Secretary of Commerce Gina M. Raimondo said Wednesday that the President Joe Biden administration “has been clear that the unrestricted use of untrusted ICTS poses a national security risk. Beijing has engaged in conduct that blunts our technological edge and threatens our alliances.”
The move will allow the US to collect information from Chinese firms to protect the security of American companies, workers, and American national security, according to Raimondo.
“Trusted information and communications technology and services are essential to our national and economic security and remain a top priority for the Biden-Harris administration,” she said.
“The Administration is firmly committed to taking a whole-of-government approach to ensure that untrusted companies cannot misappropriate and misuse data and ensuring that U.S. technology does not support China’s or other actors’ malign activities,” she added.

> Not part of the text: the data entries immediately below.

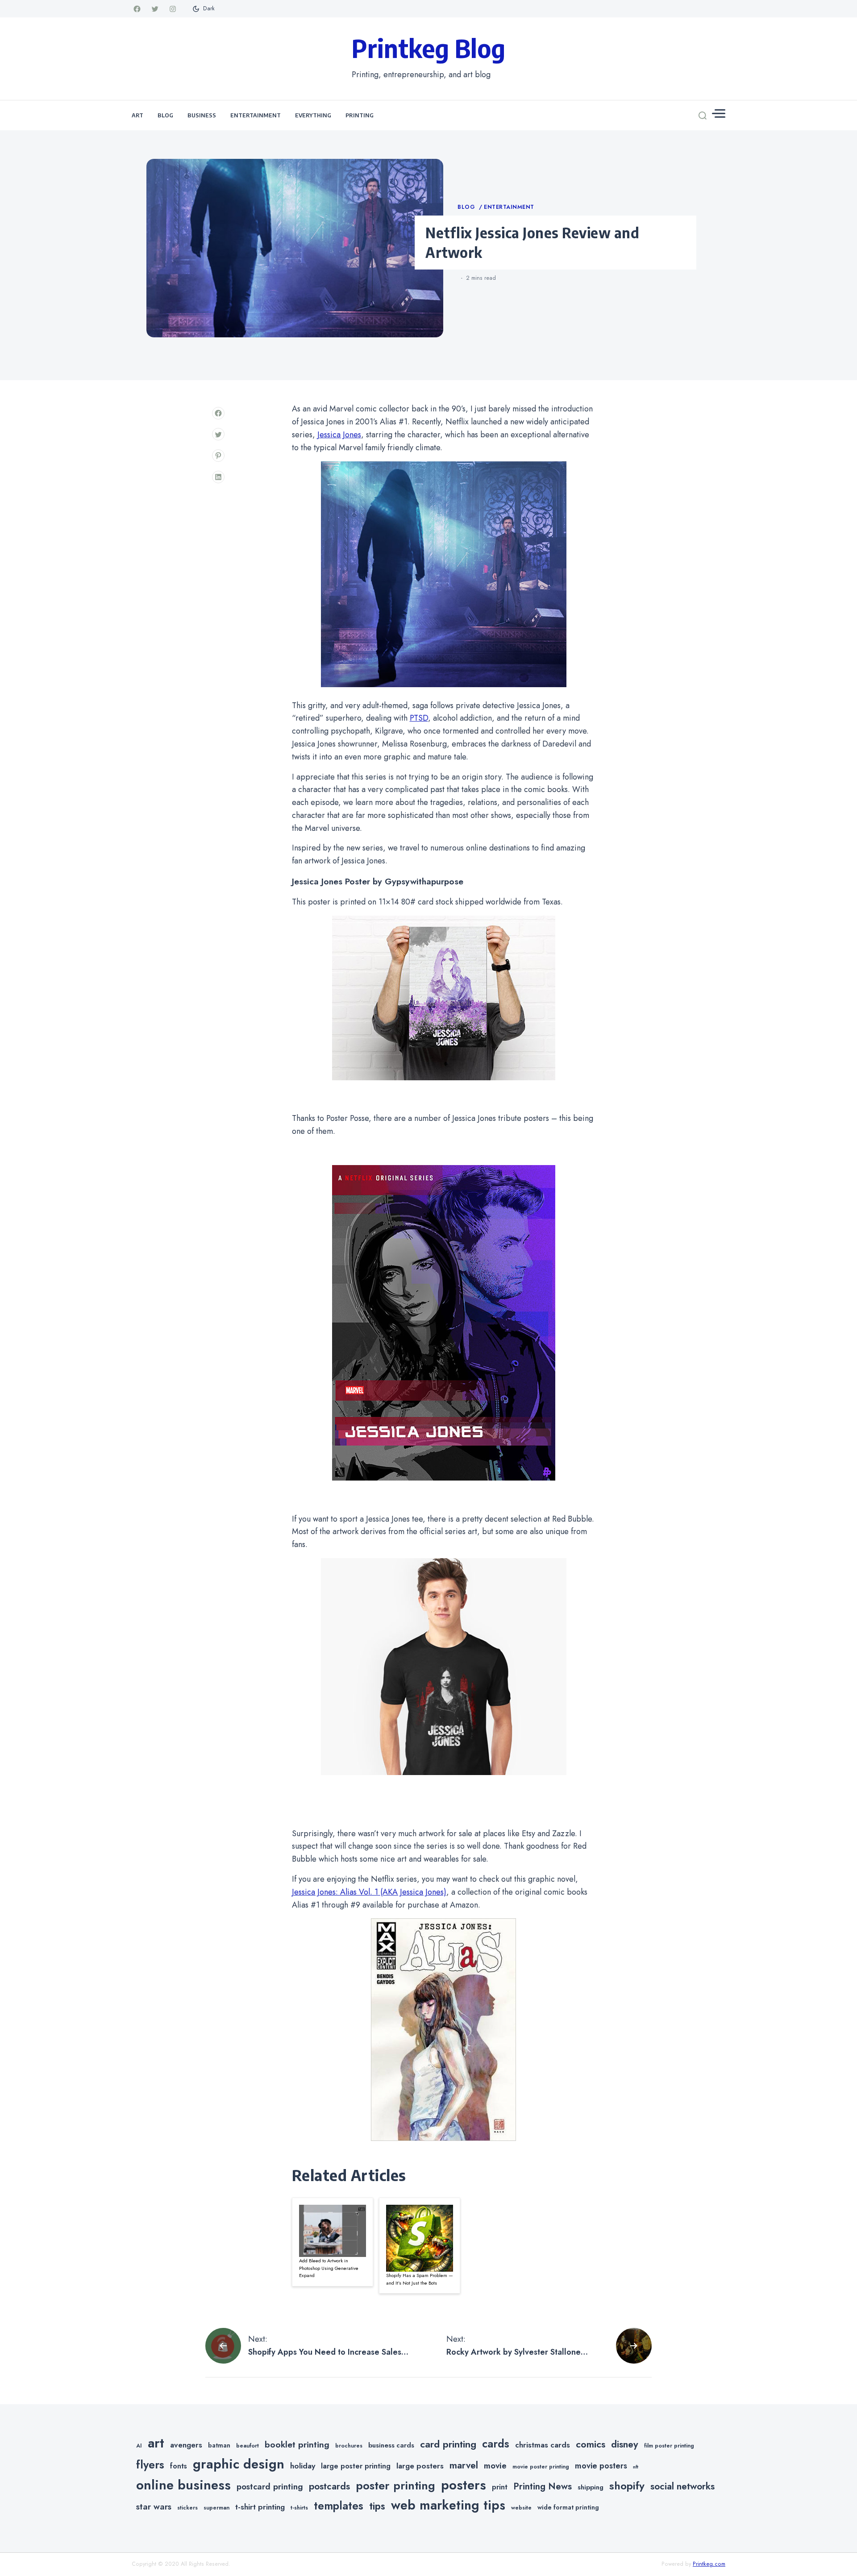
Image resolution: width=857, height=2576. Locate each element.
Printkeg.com (709, 2564)
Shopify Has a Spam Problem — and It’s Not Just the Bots (419, 2279)
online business (183, 2485)
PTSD (419, 718)
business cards (391, 2445)
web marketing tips (448, 2505)
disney (624, 2444)
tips (377, 2506)
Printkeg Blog (428, 47)
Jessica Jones (339, 434)
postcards (329, 2486)
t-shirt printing (260, 2506)
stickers (187, 2508)
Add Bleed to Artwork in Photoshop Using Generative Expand (328, 2268)
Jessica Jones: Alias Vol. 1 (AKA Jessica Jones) (369, 1892)
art (156, 2443)
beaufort (247, 2446)
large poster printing (356, 2466)
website (521, 2508)
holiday (302, 2465)
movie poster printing (540, 2467)
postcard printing (270, 2487)
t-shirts (299, 2508)
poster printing (395, 2485)
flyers (150, 2464)
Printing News (542, 2486)
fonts (178, 2466)
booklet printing (297, 2444)
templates (338, 2506)
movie (495, 2466)
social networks (682, 2486)
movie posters (601, 2466)
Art (137, 115)
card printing (448, 2444)
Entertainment (255, 115)
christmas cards (542, 2444)
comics (590, 2444)
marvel (463, 2465)
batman (219, 2445)
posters (463, 2485)
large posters (420, 2465)
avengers (186, 2444)
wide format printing (568, 2507)
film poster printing (669, 2446)
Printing (359, 115)
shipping (590, 2487)
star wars (153, 2507)
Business (201, 115)
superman (216, 2508)
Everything (313, 115)
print (500, 2487)
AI (139, 2446)
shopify (627, 2485)
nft (635, 2467)
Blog (165, 115)
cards (495, 2444)
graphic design (238, 2464)
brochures (348, 2446)
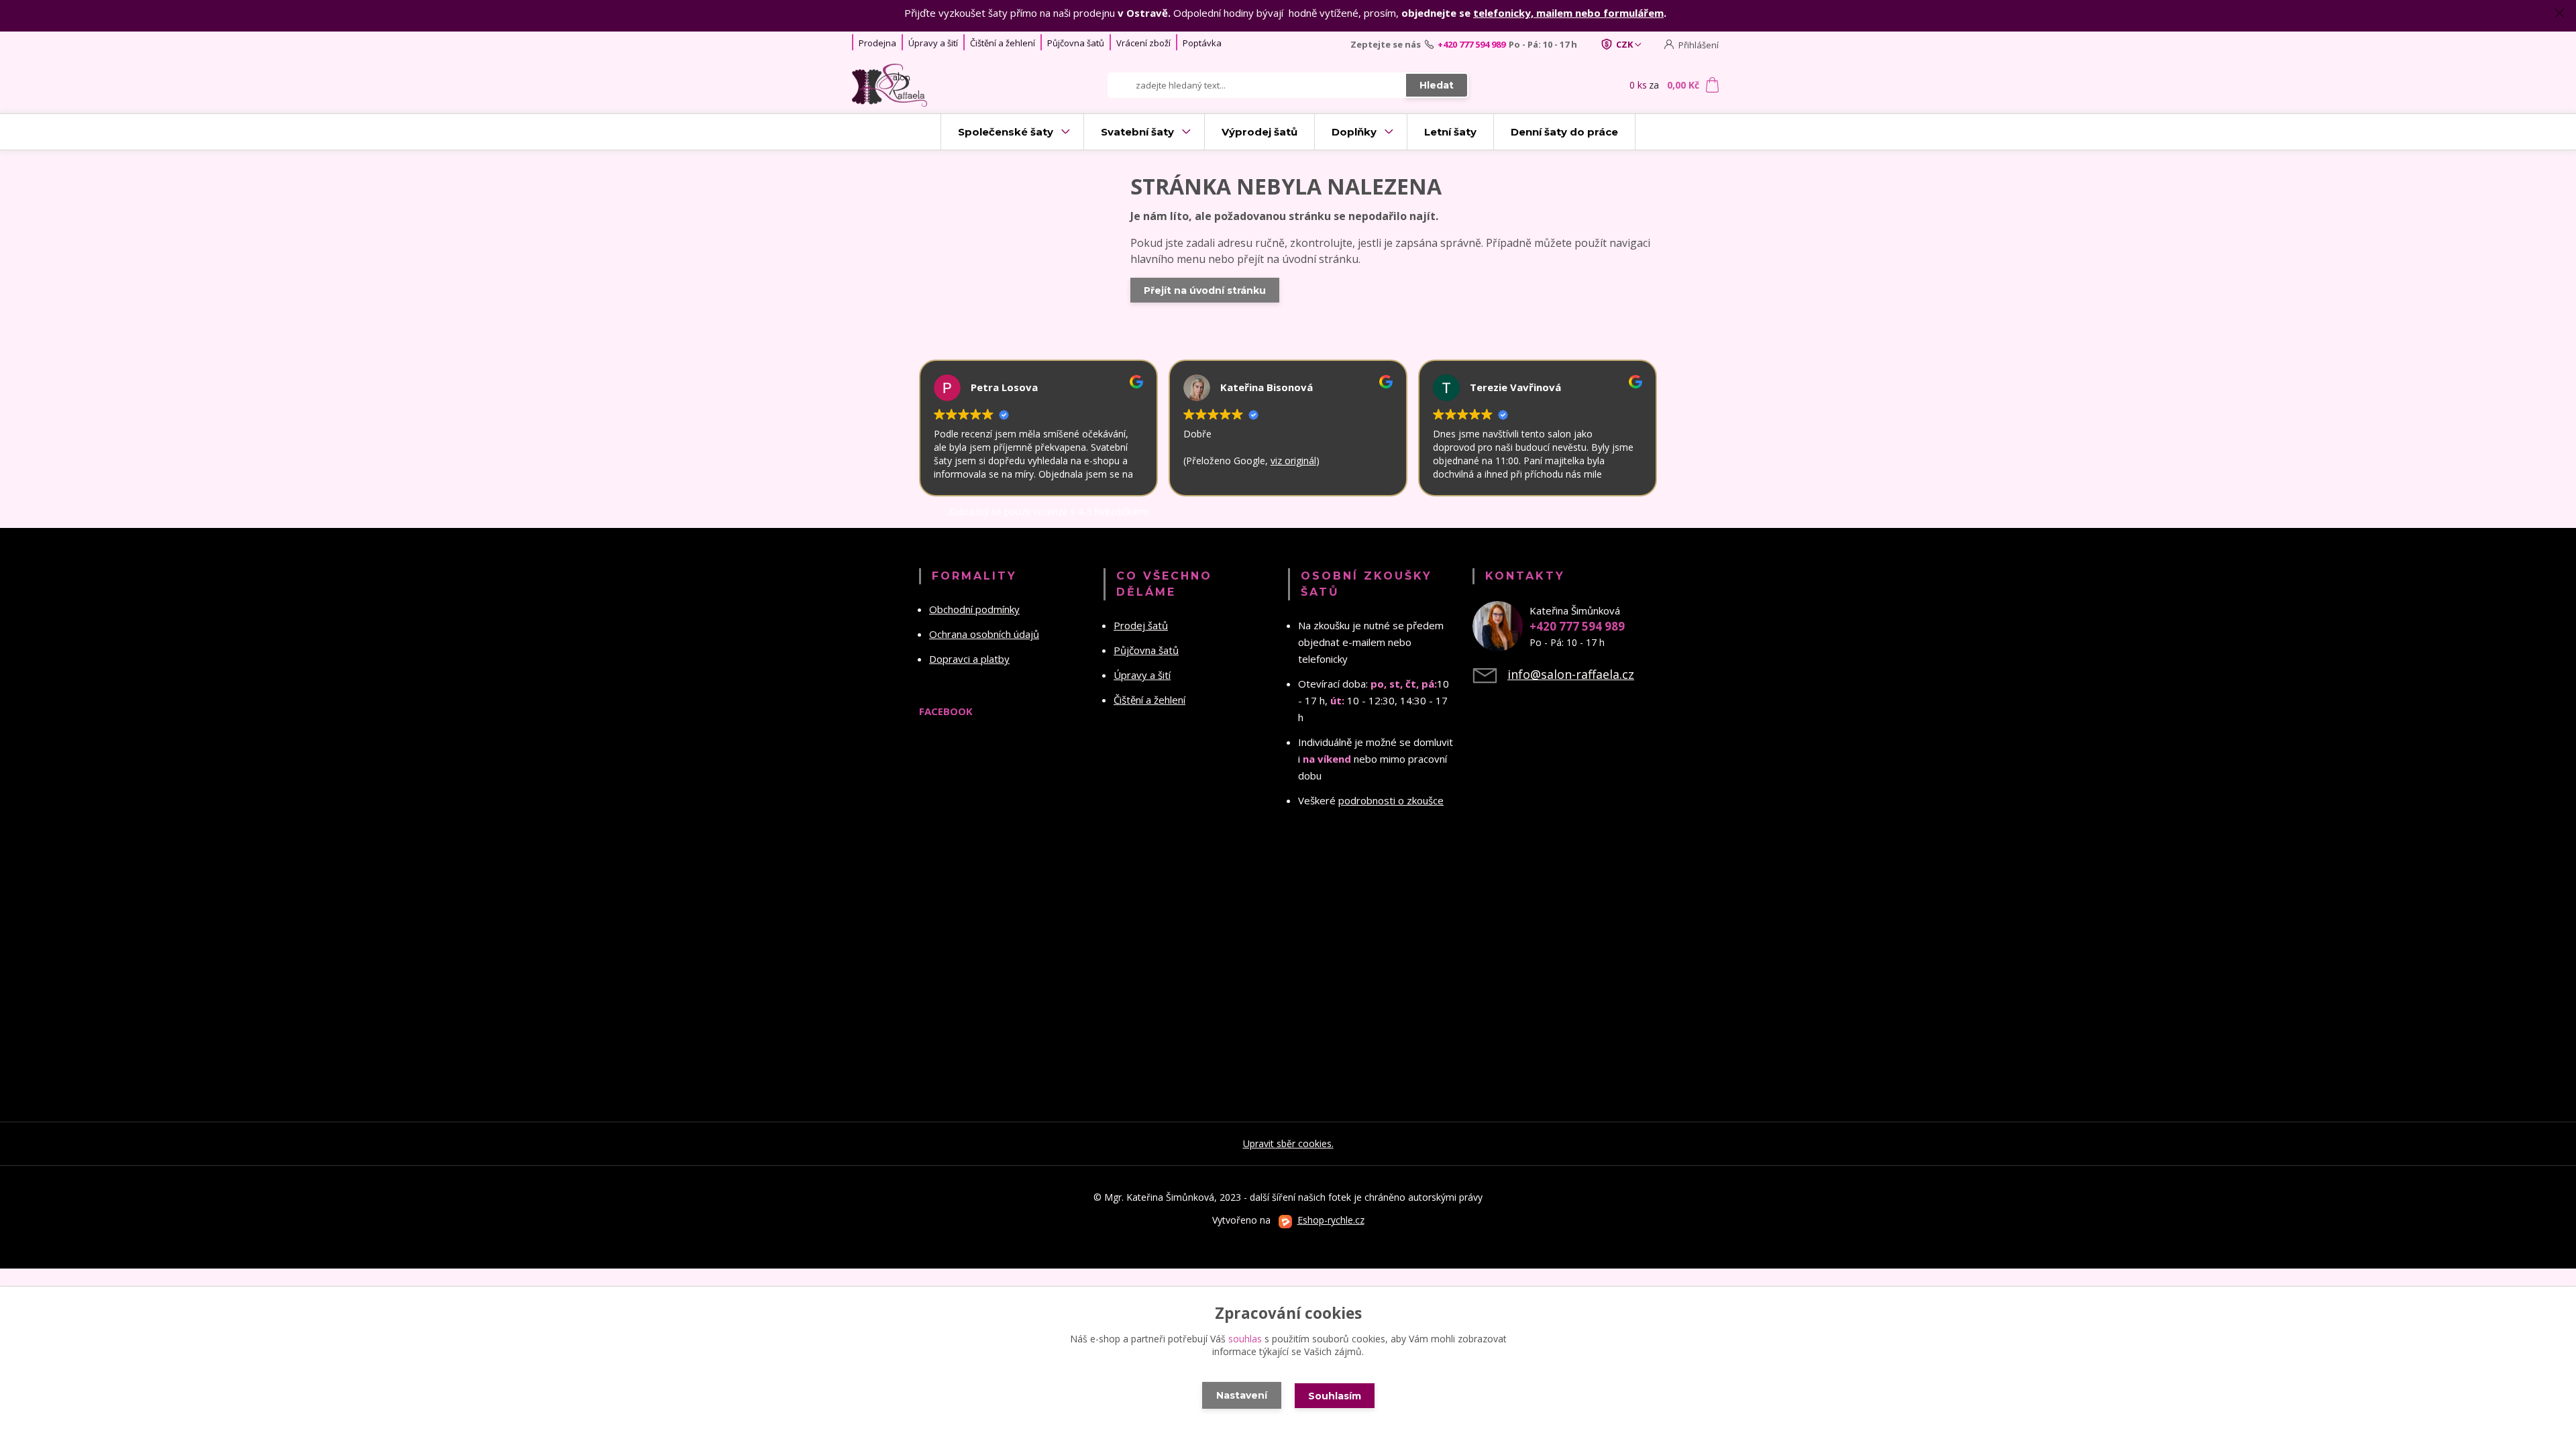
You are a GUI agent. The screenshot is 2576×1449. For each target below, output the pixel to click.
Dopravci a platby (969, 658)
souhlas (1245, 1338)
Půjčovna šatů (1075, 43)
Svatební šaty (1137, 131)
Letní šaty (1450, 131)
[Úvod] (934, 85)
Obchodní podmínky (974, 609)
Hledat (1436, 85)
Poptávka (1202, 43)
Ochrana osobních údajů (984, 634)
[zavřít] (2559, 13)
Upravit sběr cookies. (1288, 1143)
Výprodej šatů (1259, 131)
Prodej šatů (1141, 625)
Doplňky (1354, 131)
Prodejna (877, 43)
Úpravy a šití (933, 43)
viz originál (1293, 460)
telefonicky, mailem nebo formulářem (1568, 12)
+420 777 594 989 (1471, 44)
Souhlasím (1334, 1396)
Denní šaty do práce (1564, 131)
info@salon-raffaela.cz (1570, 674)
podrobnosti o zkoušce (1391, 800)
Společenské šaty (1005, 131)
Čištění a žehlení (1002, 43)
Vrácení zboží (1143, 43)
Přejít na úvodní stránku (1205, 290)
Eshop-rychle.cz (1330, 1220)
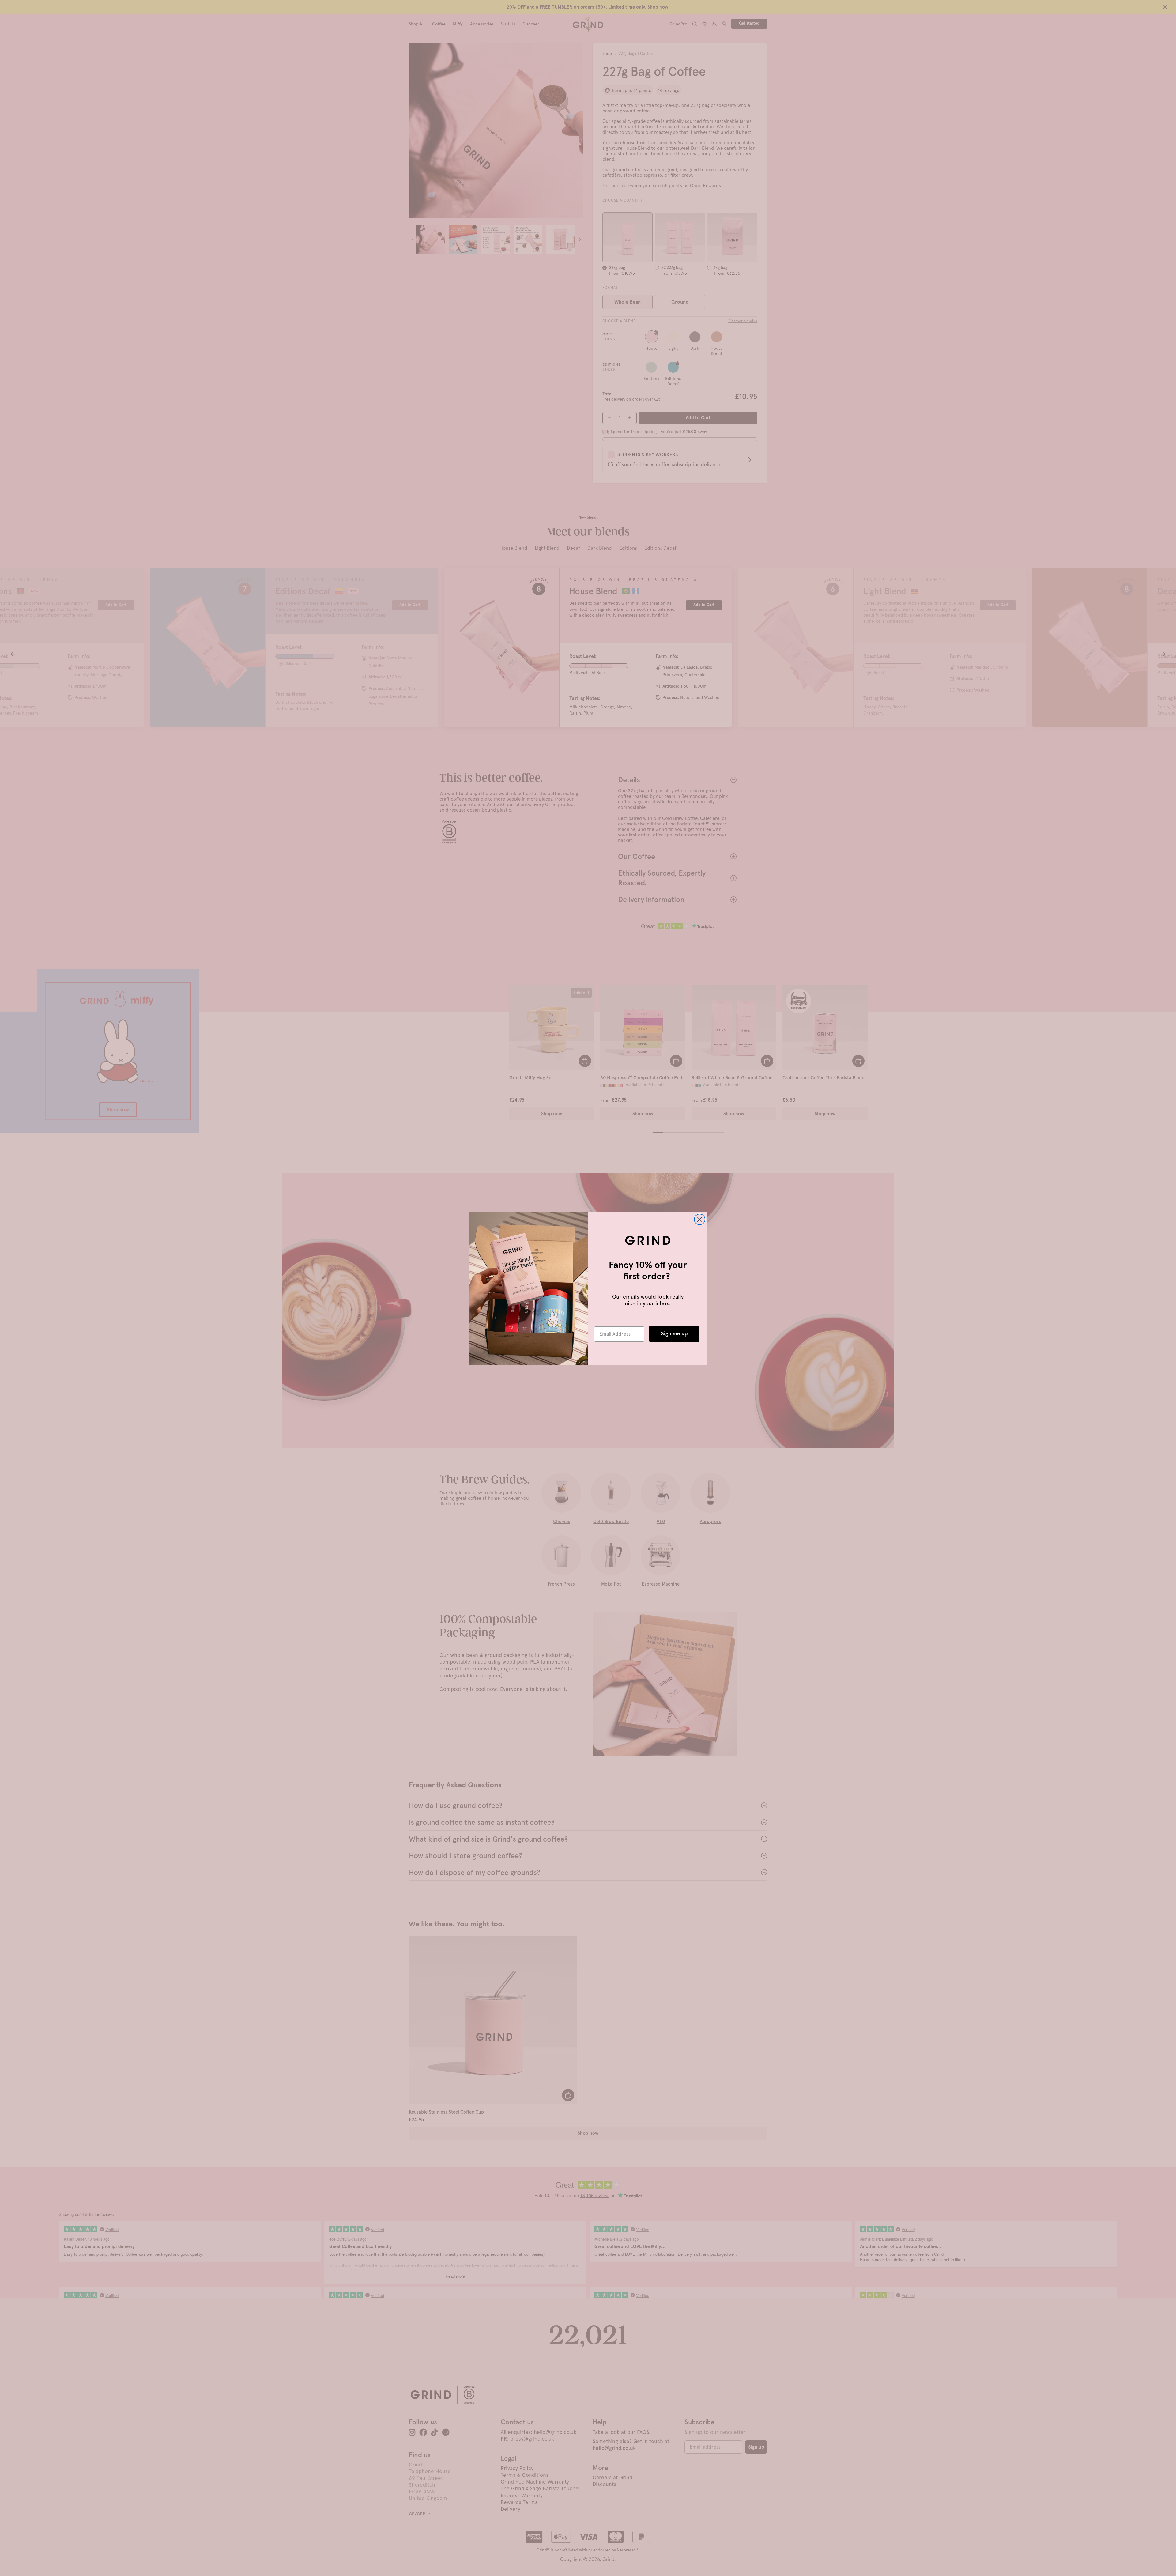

Although the agency did not name the companies, the US Federal Communications Commission designated five Chinese firms this week as “threat to US national security,” including Huawei, ZTE, and Hangzhou Hikvision Digital Technology, Hytera Communications, and Zhejiang Dahua Technology.
Intellectual property rights, technology transfer, and 5G technology have been key and unresolved topics in US-China trade talks during former President Donald Trump administration who wanted American firms to shift manufacturing from China to the US.
US Secretary of State Antony Blinken and National Security Advisor Jake Sullivan are set to meet China’s top diplomat Yang Jiechi and State Councilor Wang Yi today in Alaska.